Ideally we can get the patch files out in a couple days, and full support out in the next release. We’re not able to comment on when releases are, or what they’ll have in them due to Amazon’s policies however.

3:
a) The Workers do not communicate or co-ordinate with each other to co-ordinate resources. It’s possible to assign CPU cores and GPUs using their respective affinity settings but we don’t have a similar feature for memory usage.

b) No not by default. The reason being that all our AWS integrations (AWS Portal — Deadline 10.2.1.1 documentation / Spot Event Plugin — Deadline 10.2.1.1 documentation) assume a single Worker per VM, and if that Worker is idle it terminates the VM. There’s nothing stopping you from starting your own VMs using images that have multiple Workers configured however!

The idle detection limitation is a byproduct of our implementation. For AWS, the instance size and price should scale linearly. Meaning two 8GB machines should cost the same as a single 16GB machine of the same family. So our usual recommendation is to size the instances to match the work versus running multiple Workers.

Heide · May 24, 2023, 10:22am

Hi

Thanks for the answers.

It’s hard to give a solid number on how often the Monitor will update a job list
performance settings are used to increase/decrease

The question was not about how often the jobs are updated. It wanted to know how much time an update of the monitor takes.
A) Time from starting the monitor to the point in which I see all 20tsd jobs.
B) Monitor is already started and running since some time. But jobs are outdated, so it should update all jobs that have changed.
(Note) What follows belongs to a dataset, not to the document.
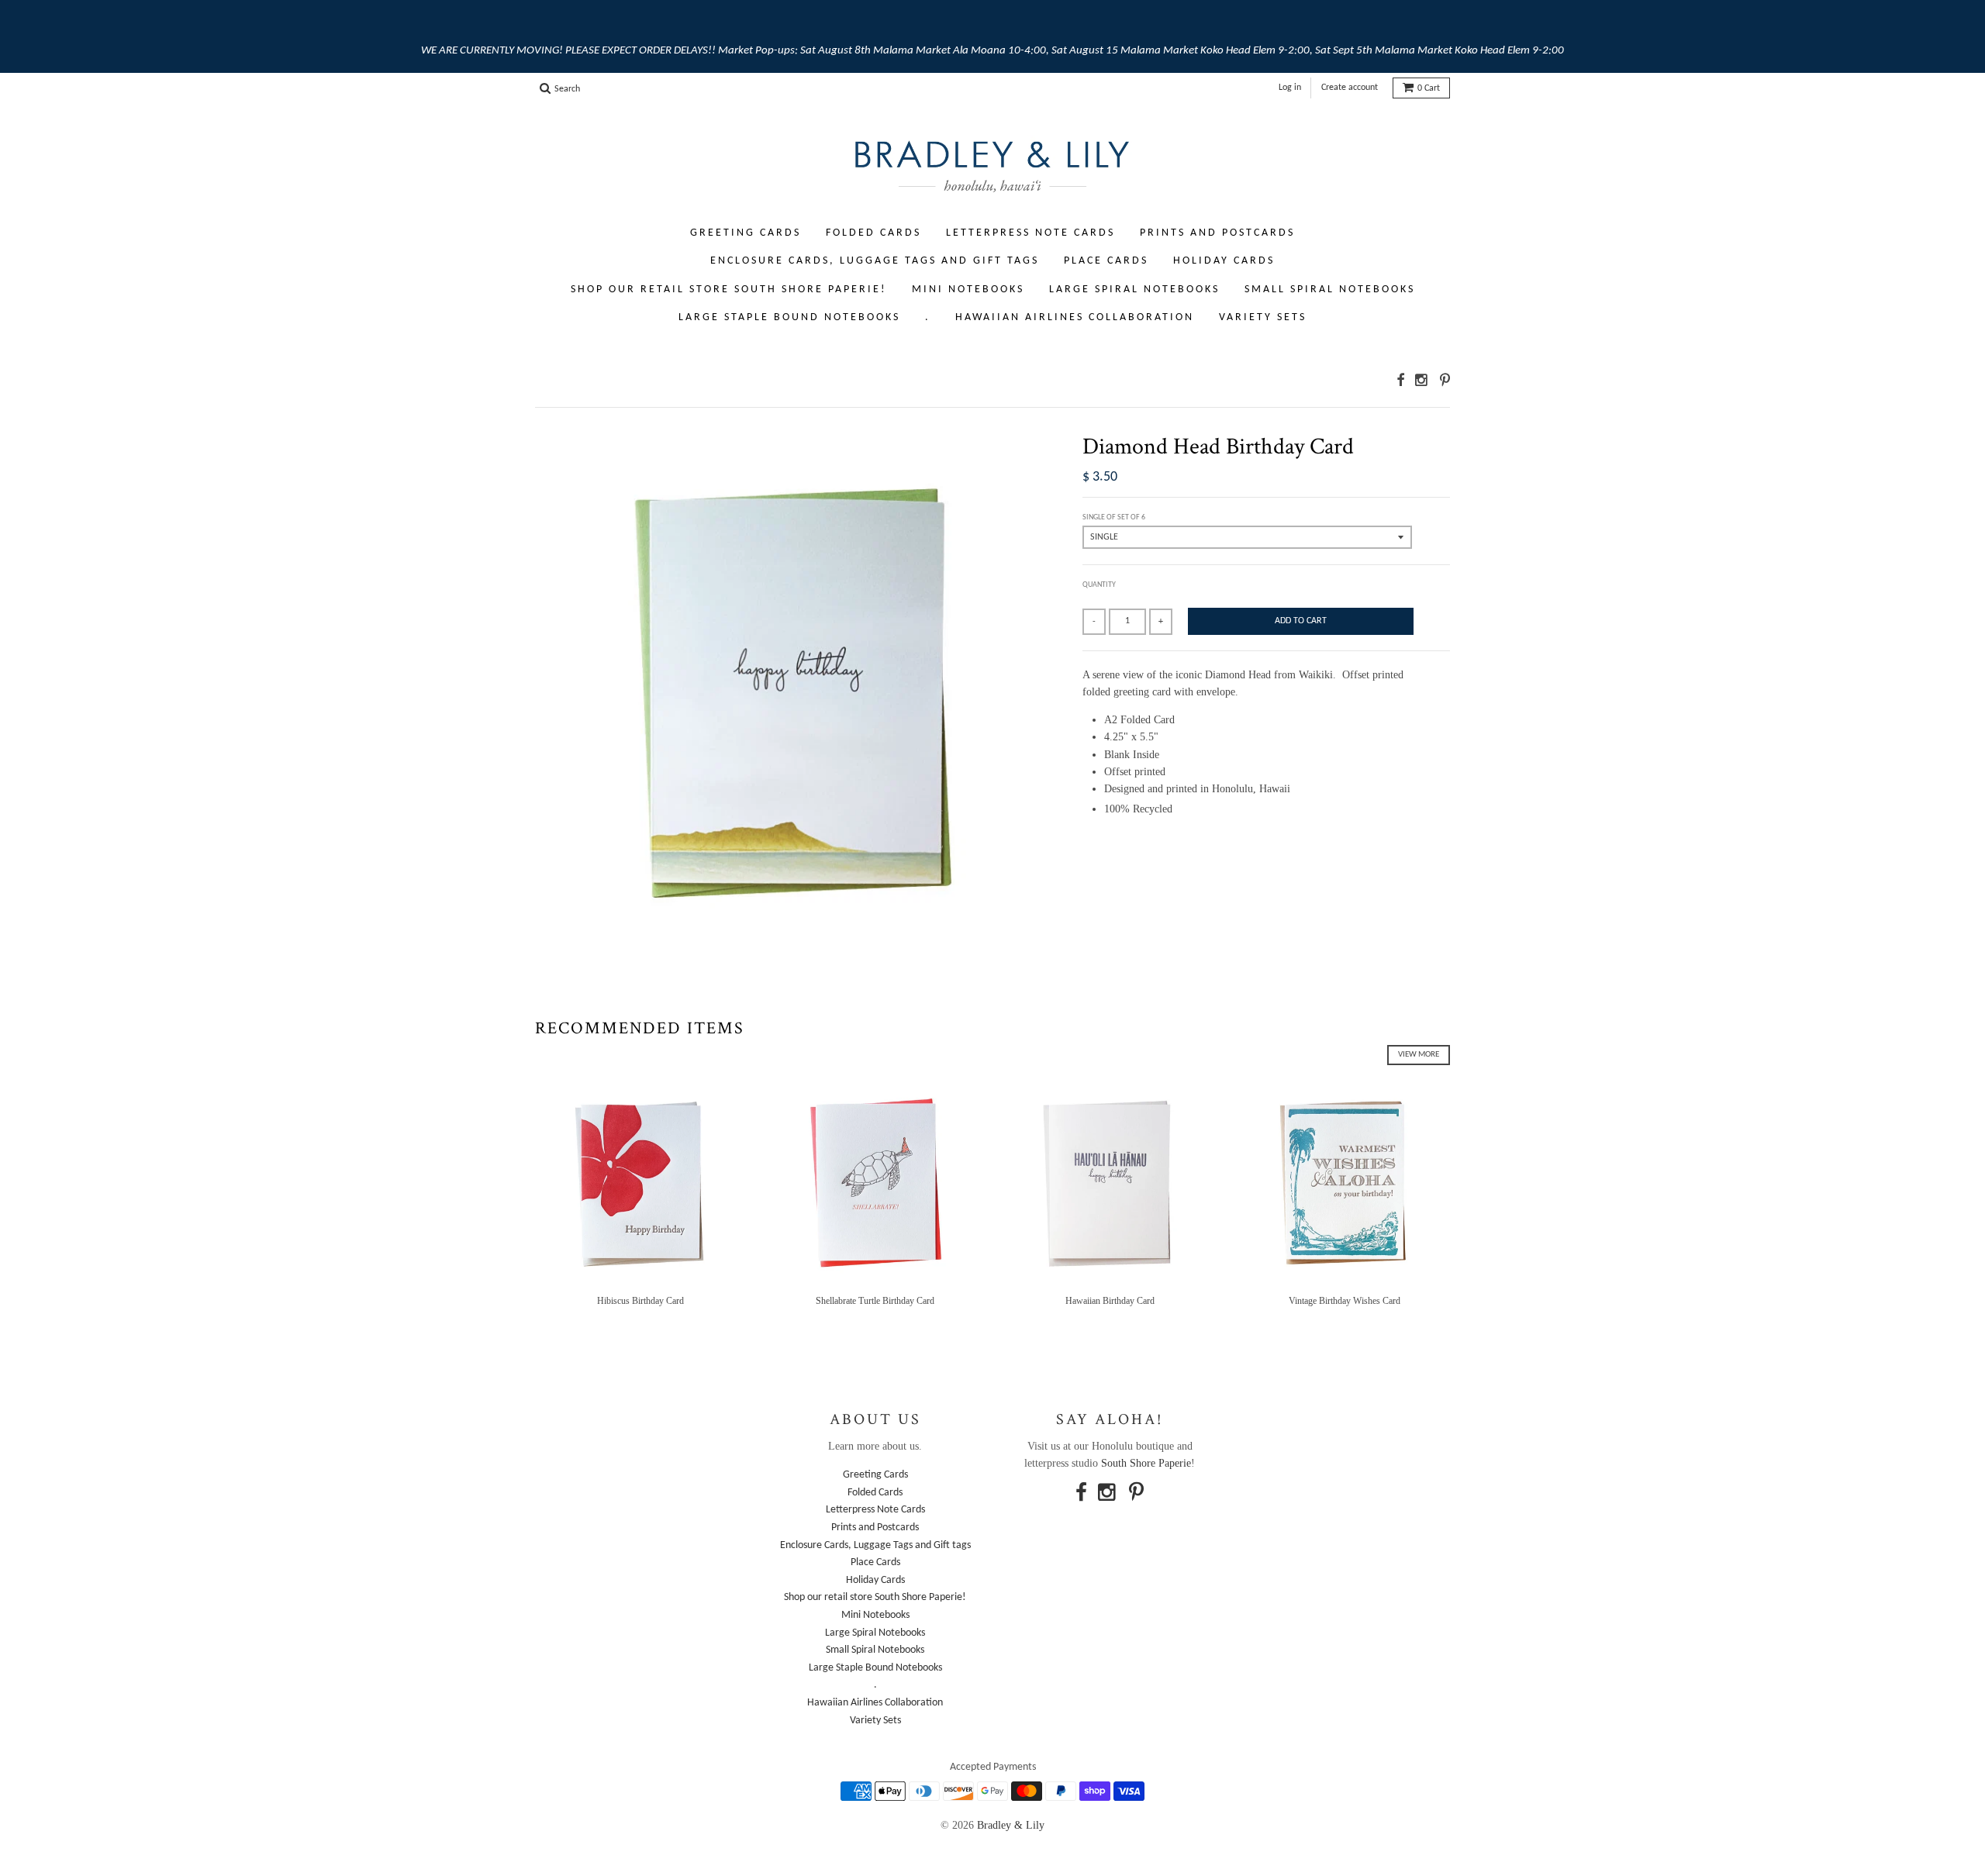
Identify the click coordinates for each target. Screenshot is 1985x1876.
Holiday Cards (1224, 261)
The idea being that if updating all the jobs takes 30 seconds

Ok, so it takes 30 seconds to get jobs into the monitor?

It does only scale based on the number of Workers, so I can’t just punch in 20 thousand jobs and get you an estimate

What is the connection between the job data in the database and the number of workers?
The database is not stored on a worker.
So it should not matter how many workers I have to get the job list. The job data (like scene name, frames done, …) do not change if I add more workers.
Or am I missing something here?

so if someone who’s actually running a farm that big

Yes, that would definitely be better.

we’ve created patch files and they’re up in the forums on Maya 2024 Patch files

Ok, so a patch is required for a new application even if nothing has changed on the Maya side.
Good to know that we have to get a patch before someone tries a new version.

But what about IF something has changed on the Maya/Houdini side?
Perhaps Houdini Python3 is a bad example case for updates?
But on the other side what about Houdini Solaris (LOP nodes/Husk)?

and they’re up in the forums on Maya 2024 Patch files

Hmm, the files are from 17.May.

a) Ok, thanks.
b) Ok.

There’s nothing stopping you from starting your own VMs using images that
have multiple Workers configured however!

Yes, but then they do not shut down if they are not required any more.

So our usual recommendation is to size the instances to match the work
versus running multiple Workers.

That question arose because of licensing and render apps not using all cores all the time.

Justin_B · May 24, 2023, 1:28pm

1: I gotcha - I’d expect 20k jobs to load on first start in around a minute but that can depend on hardware and network conditions. And the Monitor is constantly pulling updates from the database, the frequency of that pull is based on the performance settings. In general the number of Workers directly correlates with how much data is changing on the farm, which is why the auto-scaling uses that as the input. It’s a byproduct of that tool versus a reflection of how the product works. Keep in mind the Monitor is displaying the result of a bunch of database queries, so time to update scales with quantity.

The 30 second update time was meant as an example, your experience may be different.

2: If something has changed then the support team might be able to resolve the issue and get a patch out, or you may have to wait for support to come out in the next release.

I can’t share any details about the product roadmap, so I’m not able to comment on Solaris support.

3: Exactly, you’d have to look at building your own automatic termination. Taking existing code from the Spot Event Plugin (in DeadlineRepository10\events\Spot) is my usual recommendation as a jumping off point for that.